The full stack of concepts defined by the alpaka library and their inheritance hierarchy is shown in the third column of the preceding figure. Default implementations for those concepts can be seen in the blueish columns. The various accelerator implementations, shown in the lower half of the figure, only differ in some of their underlying concepts but can share most of the base implementations. The default implementations can, but do not have to be used at all. They can be replaced by user code in arbitrary granularity. By substituting, for instance, the atomic operation implementation of an accelerator, the execution can be fine-tuned, to better utilize the hardware instruction set of a specific processor. However, also complete accelerators, devices and all of the other concepts can be implemented by the user without the need to change any part of the alpaka library itself. The way this and other things are implemented is explained in the following paragraphs.
The alpaka library has been implemented with extensibility in mind. This means that there are no predefined classes, modeling the concepts, the alpaka functions require as input parameters. They allow arbitrary types as parameters, as long as they model the required concept.
C++ provides a language inherent object oriented abstraction allowing to check that parameters to a function comply with the concept they are required to model.
By defining interface classes, which model the alpaka concepts, the user would be able to inherit his extension classes from the interfaces he wants to model and implement the abstract virtual methods the interfaces define.
The alpaka functions in turn would use the corresponding interface types as their parameter types.
For example, the Buffer
concept requires methods for getting the pitch or changing the memory pinning state.
With this intrusive object oriented design pattern the BufCpu
or BufCudaRt
classes would have to inherit from an IBuffer
interface and implement the abstract methods it declares.
An example of this basic pattern is shown in the following source snippet:
struct IBuffer
{
virtual std::size_t getPitch() const = 0;
virtual void pin() = 0;
virtual void unpin() = 0;
...
};
struct BufCpu : public IBuffer
{
virtual std::size_t getPitch() const override { ... }
virtual void pin() override { ... }
virtual void unpin() override { ... }
...
};
ALPAKA_FN_HOST auto copy(
IBuffer & dst,
IBuffer const & src)
-> void
{
...
}
The compiler can then check at compile time that the objects the user wants to use as function parameters can be implicitly cast to the interface type, which is the case for inherited base classes. The compiler returns an error message on a type mismatch. However, if the alpaka library were using those language inherent object oriented abstractions, the extensibility and optimizability it promises would not be possible. Classes and run-time polymorphism require the implementer of extensions to intrusively inherit from predefined interfaces and override special virtual functions.

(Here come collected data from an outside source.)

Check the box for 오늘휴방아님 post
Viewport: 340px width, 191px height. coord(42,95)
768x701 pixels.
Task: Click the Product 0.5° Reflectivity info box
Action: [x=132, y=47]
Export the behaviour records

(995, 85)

This is feasible for user defined classes or types where the source code is available and where it can be changed.
The std::vector
class template on the other hand would not be able to model the Buffer
concept because we can not change its definition to inherit from the IBuffer
interface class since it is part of the standard library.
The standard inheritance based object orientation of C++ only works well when all the code it is to interoperate with can be changed to implement the interfaces.
It does not enable interaction with unalterable or existing code that is too complex to change, which is the reality in the majority of software projects.
Another option to implement an extensible library is to follow the way the C++ standard library uses.
It allows to specialize function templates for user types to model concepts without altering the types themselves.
For example, the std::begin
and std::end
free function templates can be specialized for user defined types.
With those functions specialized, the C++11 range-based for loops (for(auto & i : userContainer){...}
) see C++ Standard 6.5.4/1 can be used with user defined types.
Equally specializations of std::swap
and other standard library function templates can be defined to extend those with support for user types.
One Problem with function specialization is, that only full specializations are allowed.
A partial function template specialization is not allowed by the standard.
Another problem can emerge due to users carelessly overloading the template functions instead of specializing them.
Mixing function overloading and function template specialization on the same base template function can result in unexpected results.
The reasons and effects of this are described more closely in an article from H. Sutter (currently convener of the ISO C++ committee) called Sutter's Mill: Why Not Specialize Function Templates? in the C/C++ Users Journal in July 2001.
The solution given in the article is to provide "a single function template that should never be specialized or overloaded". This function simply forwards its arguments "to a class template containing a static function with the same signature". This template class can fully or partially be specialized without affecting overload resolution.
The way the alpaka library implements this is by not using the C++ inherent object orientation but lifting those abstractions to a higher level.
Instead of using a non-extensibleclass
/struct
for defining the interface, a namespace is utilized.
In place of abstract virtual member functions of the interface, alpaka defines free functions within those namespaces.
All those functions are templates allowing the user to call them with arbitrary self defined types and not only those inheriting from a special interface type.
Unlike member functions, they have no implicit this
pointer, so the object instance has to be explicitly given as a parameter.
Overriding the abstract virtual interface methods is replaced by the specialization of a template type that is defined for each such namespace function.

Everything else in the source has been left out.